In a Sunday op-ed article in The Register-Guard, UO biochemist Ken Prehoda discusses how the new Knight Campus will change and amplify basic research, and tonight he’ll talk about some of the research that could one day be part of that change.
Prehoda’s essay discusses basic science and how research on the big questions surrounding how nature works can lead to discoveries with far-reaching benefits. But it’s rarely clear what those discoveries will be ahead of time, he says, and it may take years or decades before they arrive.
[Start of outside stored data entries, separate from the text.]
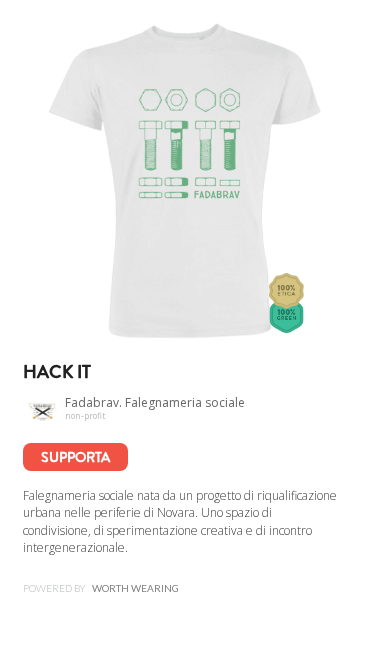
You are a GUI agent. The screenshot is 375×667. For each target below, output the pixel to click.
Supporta (75, 457)
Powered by (101, 588)
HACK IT (57, 372)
But the goal of the UO’s planned $1 billion Knight Campus for Accelerating Scientific Impact, led by a $500 million gift from Penny and Phil Knight, is to not only get more science in the pipeline but also speed the payoff by turning that research into products and treatments faster. What’s more, it could help raise a new appreciation of the value of research among general public, Prehoda writes
“As I look to the future, I’m optimistic that more people who aren’t scientists will take an interest in scientific discovery,” he says in the essay. “The presence of a new $1 billion campus devoted to accelerating scientific research will go a long way toward convincing people of the value of basic research, but ultimately it will be up to each of us to open our minds to some new ideas.”
For the full article, see “UO gift signals importance of scientific research” in the Nov. 13 issue of The Register-Guard.
Prehoda also will discuss his research on protein function and evolution at a pub talk this evening, Nov. 16, at the Falling Sky Pizzeria and Pub in the Erb Memorial Union on the UO campus. The talk, part of the UO’s new Quack Chat series, begins at 6 p.m. and is free and open to the public.